Two context words (previous & next) predict the center target word.
The hidden layer state $h$ is simply the average of the embedding vectors corresponding to the input context words. It compresses the context into a single vector of size $N$. $$h = \frac{1}{C} \sum_{w \in \text{context}} \text{vec}(w)$$ In our case with window size 2 (1 before, 1 after): $$h = \frac{\text{vec}(w_{t-1}) + \text{vec}(w_{t+1})}{2}$$
To predict the target, the hidden vector $h$ is multiplied by the Output Matrix $W'$ (dimensions $N \times V$). This produces a raw score ($z$) for every word in the vocabulary. $$z = h \cdot W'$$ A high score for a word means its vector in $W'$ aligns closely with the context vector $h$. Finally, Softmax converts these scores into probabilities.

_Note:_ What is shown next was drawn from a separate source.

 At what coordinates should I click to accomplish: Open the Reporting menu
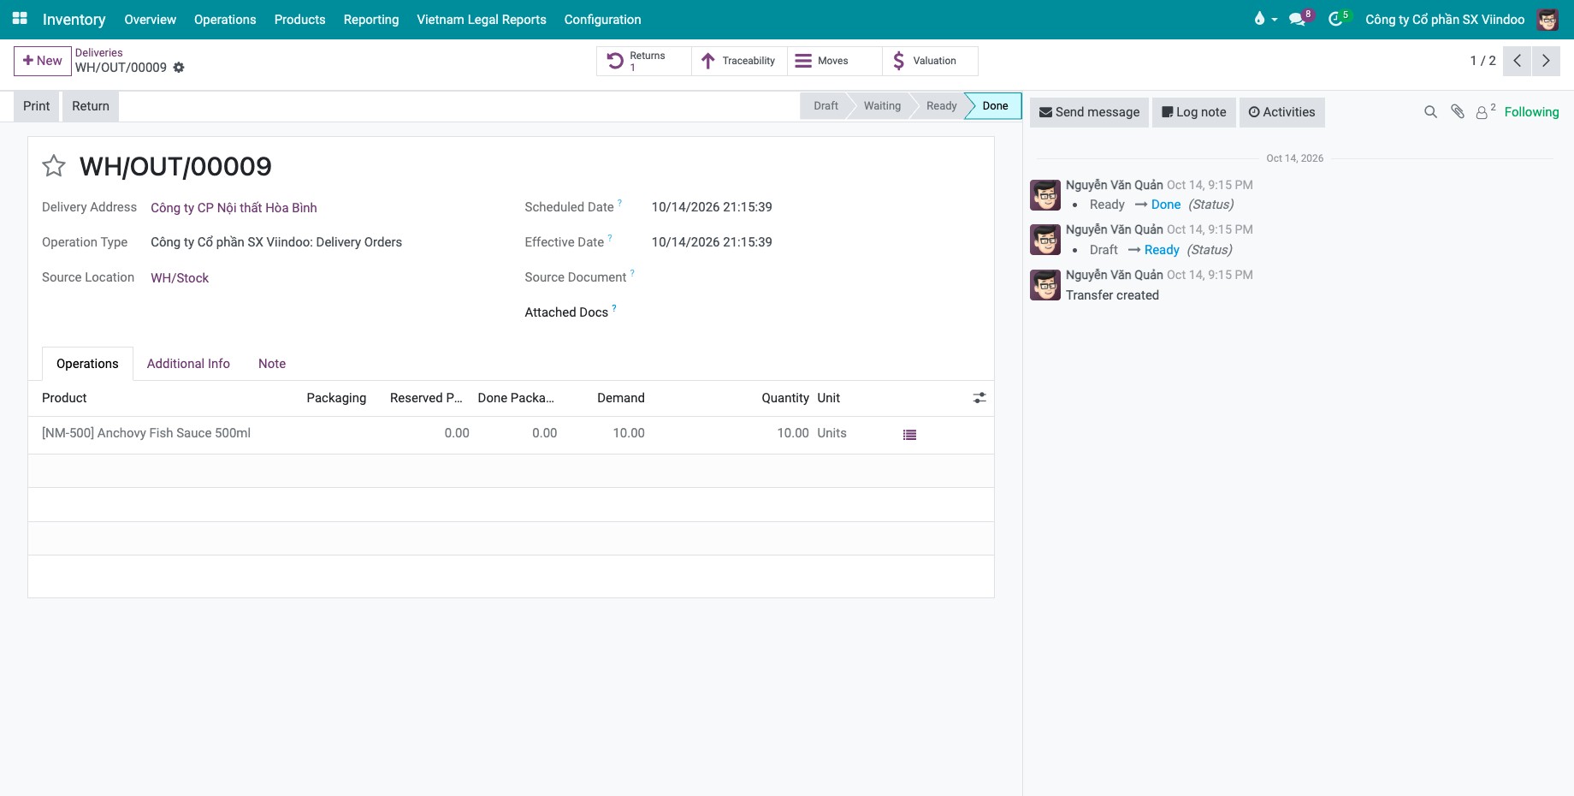(371, 20)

While this visualizer helps understand the mechanism, real-world models operate on a vastly different scale. Below is a comparison between our toy model and the famous Google News model (Mikolov et al., 2013).
| Hyperparameter | This Toy Model | Google News Model |
|---|---|---|
| Vocabulary Size ($V$) | 5 words | 3,000,000 words |
| Embedding Size ($N$) | 3 dimensions | 300 dimensions |
| Window Size | 1 (Total 2 context words) | 5 (Total 10 context words) |
| Total Parameters | 15 (in $W$) | 900,000,000 (in $W$) |
Note on Input Complexity: In a naive neural network approach where input vectors are concatenated, a context of 10 words with a vocabulary of 3 million would result in a massive input layer of 30 million nodes ($10 \times 3M$). Word2Vec avoids this by projecting inputs directly into a shared embedding space (lookup tables) and averaging them.